Moses Alkanan Herzog is a man experiencing a midlife crisis. His coping mechanism is to write letters in his head; if they make do it to paper, they are letters he most often does not mail. With each letter comes a flashback to a particular monumental time in Herzog’s memory. Most of his reminiscing centers on his two failed marriages and all the relationships to which he cannot commit. He is a well intentioned, extremely intelligent yet sad man. An example: sometime after the divorce from his second wife Herzog visits a friend and her husband on Martha’s Vineyard. Soon after arriving he realizes his friends are way too happy for his state of mind. He decides, moments after arriving, he he must leave immediately. Instead of facing his well-intentioned friends to explain the mistake, Herzog writes a note and slips away unnoticed. There is a singular self-satisfaction in the fact that he makes it back to New York City by 11pm. Herzog has a heart and deeply cares, despite the fact he is so misunderstood. When he suspects his daughter is being abused he travels to his ex-wife’s home to confront the abuser. His motives are good even though the end is not what he intended.

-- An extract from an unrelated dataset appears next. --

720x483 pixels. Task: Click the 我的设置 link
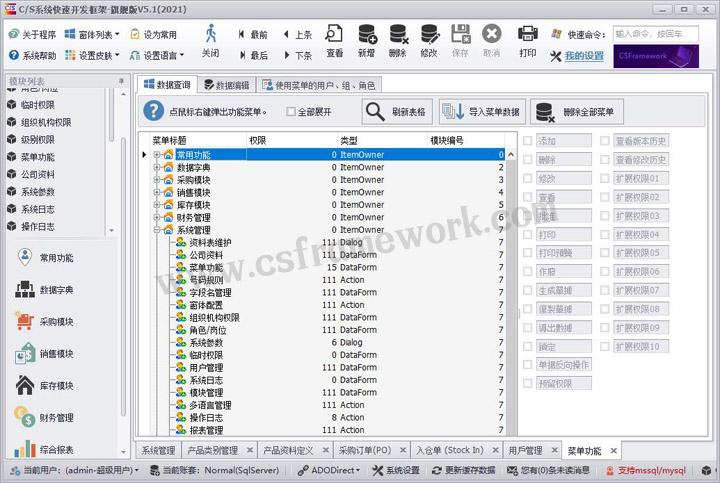pos(584,56)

Confessional: I have this friend who passed away over a year ago. I don’t know why, but at times, Herzog reminded me of him. Maybe it was the multiple marriages and all the exotic relationships with women?
Favorite lines, “A person of irregular tendencies, he practiced the art of circling among random facts to swoop down on the essentials” (p 18), and “A free foot on a summer night eases the heart” (p 194). This last line totally made me think of my husband.
Reason read (April 20th – May 4th): Mr. Bellow passed away in April of 2005 and May is National Jewish American month. In this (rare) instance I am reading one book in two different months. It just worked out that way.
Author fact: Bellow was awarded the Pulitzer and Nobel Prize for literature.
Book trivia: Herzog won the National Book Award for fiction and was a New York Times best seller (also named top 100 of all “Time” by Time Magazine).
BookLust Twist: from Book Lust in the chapter called “The Jewish American Experience” (p 132).